Worthington Distribution Knowledge Base

PIR troubleshooting guide

A passive infrared sensor (PIR sensor) is an electronic sensor that measures infrared (IR) energy radiating from objects in its field of view. They are most often used in PIR-based motion detectors where the change in this energy will cause it to trigger.

 

Requirements

  • Passive Infrared Detector

 

Content

 

  1. Occupancy Sensors and Security Motion Sensors are designed to work differently. They are not interchangeable. While this trouble shooting guide will assist in problems with either device, it will not solve using the wrong product in the application.
  2. If you are using a detector with "Pet-Immunity" read the instructions carefully. The weight rating is only a guide. The infrared heat signature of a pet with short hair is larger than the same size pet with long hair.
  3. Keep the PIR, at least, 3 feet from a HVAC duct and/or faced away. HVAC ducts can blow a column of air that can be mistaken as an intruder
  4. Be aware of glossy surfaces in the detection area. Infrared energy can be reflected off any glossy surface. Sunlight or other sources with IR can be seen by the PIR even if the heat or cold source is not within the detection area. Some surfaces will reflect less than others will. Beware of mirrors, windows, floors or counter tops with a glossy finish. For example, a PIR can detect a quick change in infrared energy if sun light comes through a window (which may not be covered by the PIR) and shines on a tile floor (which is covered by the PIR).
  5. Do not aim a PIR at a window. Even though the PIR cannot “see” through glass, lights from a passing car can also pass through the window at night and directly into the lens of the detector.
  6. Insects crawling inside or across the lens of the PIR can cause the PIR to trigger an alarm. If the detector is in an area subject to insect activity, seal the detector.
  7. Do not use a PIR in rooms that allow temperatures to reach 95° to 120°F. The detection performance can decrease because is will have a difficult time differentiating an intruder over the ambient temperature of the room.
  8. A PIR cannot see through objects. If you obstruct the view of the PIR, (curtains, screens, large pieces of furniture, plants, etc.) it may block the pattern of coverage provided by the PIR.
  9. Objects moving in the detection area can cause the PIR to trip. Anything that can sway or move due to air current can cause a change in infrared energy within the fields of view. HVAC ducts or drafts from doors or windows can cause this to happen.

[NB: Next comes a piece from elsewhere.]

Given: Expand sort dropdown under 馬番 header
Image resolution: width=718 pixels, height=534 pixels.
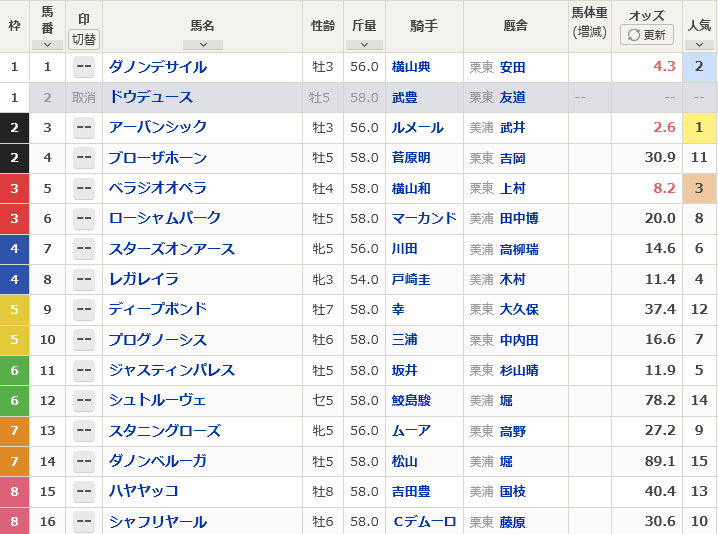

Other objects to be aware of are curtains, blinds, balloons, loose paper, plants, hanging banners or baskets, etc.
  10. If PIR is not mounted on a solid surface, vibrations can cause the PIR to move a little. A vibration can cause the PIR may see a change in energy.
  11. If a PIR is aimed directly at an entry door, the PIR may detect door movement before the door contact can initiate an entry delay. , causing the PIR to trigger an alarm. If the PIR has to be installed this way, it is recommended that the alarm control panel program set the PIR as an entry delay.
  12. The PIR coverage pattern is usually diagrammed in the manual. Different lenses create different patterns. The PIR creates multiple beams of protection and intrusion can only be detected in unobstructed areas covered by those beams.
  13. The PIR cannot detect changes in infrared energy (motion) that takes place behind walls, ceilings, floors, closed doors, glass partitions, glass doors, or windows.
  14. Coating or covering any part of the PIR lens or any part of the optical sensor can reduce the detection ability of the PIR.
  15. The PIR, like other electrical devices, are subject to component failure. The electronic components in it could fail at any time whether by defect, power surge, or other damage.

 Summary provided by Steve Hoh, Worthington Senior Tech.